She’ll be joined by Obama alums Tina Tchen, who heads Time’s Up; Cecilia Muñoz, who spent much of the past year leading the domestic policy aspects of President Biden’s transition; Pete Rouse, a longtime Obama aide who advised Biden’s campaign; and Joe Paulsen, a former aide to President Barack Obama and his frequent golf partner.
“The gang’s all back together again,” Jarrett said in an interview. She added that she hoped the changes to Civic Nation will “expand the reach of what we can do.”
That expansion includes providing outside support to the new administration, which is stocked with its own cadre of Obama alums.
“When I was in the Obama administration, I relied heavily on the advice, counsel and engagement of outside advocacy groups, and hope to be able to provide that same level of cooperation to the Biden administration,” Jarrett said.
Kyle Lierman, another Obama alumnus, will continue to lead day-to-day operations at Civic Nation as the chief executive.

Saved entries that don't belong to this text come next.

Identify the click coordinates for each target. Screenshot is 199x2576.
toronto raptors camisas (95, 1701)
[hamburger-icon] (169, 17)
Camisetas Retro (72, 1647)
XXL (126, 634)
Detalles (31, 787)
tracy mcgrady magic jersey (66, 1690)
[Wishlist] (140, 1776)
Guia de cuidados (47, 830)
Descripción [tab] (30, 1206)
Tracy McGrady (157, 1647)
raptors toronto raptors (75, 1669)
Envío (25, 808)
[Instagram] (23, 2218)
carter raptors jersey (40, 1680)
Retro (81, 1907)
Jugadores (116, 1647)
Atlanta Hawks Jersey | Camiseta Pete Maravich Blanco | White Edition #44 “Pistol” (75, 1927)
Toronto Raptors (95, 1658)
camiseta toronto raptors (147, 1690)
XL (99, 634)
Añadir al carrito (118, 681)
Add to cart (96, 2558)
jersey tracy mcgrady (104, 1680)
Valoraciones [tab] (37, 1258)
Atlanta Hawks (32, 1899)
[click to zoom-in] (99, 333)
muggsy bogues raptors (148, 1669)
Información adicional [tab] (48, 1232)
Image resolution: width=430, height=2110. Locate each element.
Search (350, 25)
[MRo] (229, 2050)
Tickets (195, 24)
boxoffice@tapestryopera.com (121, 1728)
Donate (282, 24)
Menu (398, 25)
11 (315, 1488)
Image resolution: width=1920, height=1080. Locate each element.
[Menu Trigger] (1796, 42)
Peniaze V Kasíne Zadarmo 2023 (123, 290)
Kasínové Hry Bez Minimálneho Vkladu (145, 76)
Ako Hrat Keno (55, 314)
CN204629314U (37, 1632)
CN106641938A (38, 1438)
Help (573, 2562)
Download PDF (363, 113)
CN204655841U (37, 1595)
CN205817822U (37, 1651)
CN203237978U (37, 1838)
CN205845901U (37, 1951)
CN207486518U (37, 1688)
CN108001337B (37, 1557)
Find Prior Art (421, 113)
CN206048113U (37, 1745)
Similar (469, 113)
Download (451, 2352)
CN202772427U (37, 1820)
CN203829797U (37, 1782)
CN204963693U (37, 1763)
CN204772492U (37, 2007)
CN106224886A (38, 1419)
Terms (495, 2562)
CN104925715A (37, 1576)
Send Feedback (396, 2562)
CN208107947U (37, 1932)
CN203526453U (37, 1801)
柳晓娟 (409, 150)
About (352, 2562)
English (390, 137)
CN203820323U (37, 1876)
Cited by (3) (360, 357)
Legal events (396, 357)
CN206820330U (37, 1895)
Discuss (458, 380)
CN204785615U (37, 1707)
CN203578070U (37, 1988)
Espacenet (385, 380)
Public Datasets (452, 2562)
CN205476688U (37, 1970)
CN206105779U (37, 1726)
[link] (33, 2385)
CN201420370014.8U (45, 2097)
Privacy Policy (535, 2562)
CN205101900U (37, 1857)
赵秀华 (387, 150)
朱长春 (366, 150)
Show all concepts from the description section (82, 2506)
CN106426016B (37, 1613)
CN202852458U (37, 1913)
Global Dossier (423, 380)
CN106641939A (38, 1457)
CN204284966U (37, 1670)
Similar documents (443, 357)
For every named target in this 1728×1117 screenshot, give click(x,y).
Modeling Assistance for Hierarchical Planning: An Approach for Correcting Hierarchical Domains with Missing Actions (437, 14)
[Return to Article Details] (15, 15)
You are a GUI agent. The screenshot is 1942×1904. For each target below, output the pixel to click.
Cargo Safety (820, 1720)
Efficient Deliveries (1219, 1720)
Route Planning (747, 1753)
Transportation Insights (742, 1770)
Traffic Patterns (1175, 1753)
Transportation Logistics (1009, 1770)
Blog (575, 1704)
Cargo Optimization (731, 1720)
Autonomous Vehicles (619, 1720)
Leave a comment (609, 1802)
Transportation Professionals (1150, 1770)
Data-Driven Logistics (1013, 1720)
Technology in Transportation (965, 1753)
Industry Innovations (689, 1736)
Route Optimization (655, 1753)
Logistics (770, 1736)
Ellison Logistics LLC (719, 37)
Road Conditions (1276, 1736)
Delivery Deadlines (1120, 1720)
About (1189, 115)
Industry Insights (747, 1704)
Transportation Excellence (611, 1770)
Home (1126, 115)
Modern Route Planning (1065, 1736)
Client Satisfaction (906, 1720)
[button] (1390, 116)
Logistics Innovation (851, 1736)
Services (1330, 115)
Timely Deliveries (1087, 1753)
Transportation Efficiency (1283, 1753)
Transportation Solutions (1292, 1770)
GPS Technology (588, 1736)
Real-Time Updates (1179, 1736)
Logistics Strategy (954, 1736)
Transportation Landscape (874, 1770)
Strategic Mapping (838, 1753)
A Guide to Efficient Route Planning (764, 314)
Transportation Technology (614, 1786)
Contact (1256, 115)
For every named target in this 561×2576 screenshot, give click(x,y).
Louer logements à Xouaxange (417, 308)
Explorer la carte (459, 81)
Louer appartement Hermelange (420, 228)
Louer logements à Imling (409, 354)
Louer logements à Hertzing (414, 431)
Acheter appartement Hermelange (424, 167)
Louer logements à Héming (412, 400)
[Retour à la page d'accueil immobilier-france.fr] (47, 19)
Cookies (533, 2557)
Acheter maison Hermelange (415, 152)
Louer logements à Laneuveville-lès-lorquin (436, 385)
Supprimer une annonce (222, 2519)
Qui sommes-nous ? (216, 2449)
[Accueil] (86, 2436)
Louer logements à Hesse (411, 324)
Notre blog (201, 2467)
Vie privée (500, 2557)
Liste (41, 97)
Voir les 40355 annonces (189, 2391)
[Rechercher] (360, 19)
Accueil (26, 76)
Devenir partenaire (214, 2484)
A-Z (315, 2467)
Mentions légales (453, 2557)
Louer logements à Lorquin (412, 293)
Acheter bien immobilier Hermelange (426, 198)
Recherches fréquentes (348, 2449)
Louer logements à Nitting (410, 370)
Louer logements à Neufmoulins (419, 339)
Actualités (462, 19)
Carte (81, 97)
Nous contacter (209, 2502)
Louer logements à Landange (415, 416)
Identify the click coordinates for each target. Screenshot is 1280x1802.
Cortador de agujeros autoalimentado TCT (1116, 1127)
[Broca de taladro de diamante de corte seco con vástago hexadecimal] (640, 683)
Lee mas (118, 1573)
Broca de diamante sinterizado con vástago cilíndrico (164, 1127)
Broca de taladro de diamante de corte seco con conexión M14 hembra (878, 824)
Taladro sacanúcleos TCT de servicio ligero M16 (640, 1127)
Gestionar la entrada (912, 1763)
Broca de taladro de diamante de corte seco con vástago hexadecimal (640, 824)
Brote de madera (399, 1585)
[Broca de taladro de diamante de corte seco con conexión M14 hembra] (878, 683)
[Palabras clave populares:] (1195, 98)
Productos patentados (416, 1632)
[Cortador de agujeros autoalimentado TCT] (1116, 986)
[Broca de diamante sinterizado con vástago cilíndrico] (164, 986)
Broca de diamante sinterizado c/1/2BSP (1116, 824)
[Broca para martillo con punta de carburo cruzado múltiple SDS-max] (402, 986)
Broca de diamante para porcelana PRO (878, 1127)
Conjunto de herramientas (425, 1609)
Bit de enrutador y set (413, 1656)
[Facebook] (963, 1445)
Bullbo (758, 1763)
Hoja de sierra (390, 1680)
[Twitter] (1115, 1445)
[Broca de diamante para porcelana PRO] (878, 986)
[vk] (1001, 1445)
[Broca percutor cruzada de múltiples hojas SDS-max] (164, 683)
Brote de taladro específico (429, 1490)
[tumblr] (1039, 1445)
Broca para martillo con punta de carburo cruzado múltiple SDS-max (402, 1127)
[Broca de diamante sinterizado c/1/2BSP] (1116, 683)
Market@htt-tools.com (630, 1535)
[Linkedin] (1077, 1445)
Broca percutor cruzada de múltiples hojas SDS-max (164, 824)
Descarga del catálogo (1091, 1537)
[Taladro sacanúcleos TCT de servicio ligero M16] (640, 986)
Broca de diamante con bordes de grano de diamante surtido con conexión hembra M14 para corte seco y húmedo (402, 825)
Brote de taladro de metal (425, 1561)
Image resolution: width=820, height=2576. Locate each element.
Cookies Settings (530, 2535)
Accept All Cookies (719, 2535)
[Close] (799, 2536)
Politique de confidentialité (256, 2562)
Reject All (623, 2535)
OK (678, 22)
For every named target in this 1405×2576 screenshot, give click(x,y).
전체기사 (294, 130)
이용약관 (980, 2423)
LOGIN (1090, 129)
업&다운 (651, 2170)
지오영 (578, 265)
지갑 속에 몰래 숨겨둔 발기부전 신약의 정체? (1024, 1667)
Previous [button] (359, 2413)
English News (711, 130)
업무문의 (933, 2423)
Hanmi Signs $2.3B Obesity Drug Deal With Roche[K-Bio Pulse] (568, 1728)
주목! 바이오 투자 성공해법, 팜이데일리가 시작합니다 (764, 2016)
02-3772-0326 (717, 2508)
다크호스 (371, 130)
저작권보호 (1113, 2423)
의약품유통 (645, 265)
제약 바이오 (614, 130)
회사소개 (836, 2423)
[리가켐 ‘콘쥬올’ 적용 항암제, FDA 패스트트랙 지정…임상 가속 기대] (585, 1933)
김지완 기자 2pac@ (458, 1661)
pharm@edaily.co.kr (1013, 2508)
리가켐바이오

“We’re really looking at this as ushering in a new era for the organization,” Lierman said in an interview. Lierman had also been running When We All Vote, a voter registration group founded by former first lady Michelle Obama that will be part of the new group.
Other programs housed under Civic Nation include ALL IN Campus Democracy Challenge, the United State of Women, It’s on Us and the Creative Alliance.
The group End Rape on Campus will also join Civic Nation’s roster.
Civic Nation was founded in 2015, according to papers filed with the Internal Revenue Service. The group raised near $8 million in 2018, according to the most recently available tax records.
The changes do not affect the political entities that were spun out of the Obama White House, including what’s left of Organizing for Action, which is part of a separate, partisan universe led by former Obama attorney general Eric H. Holder Jr.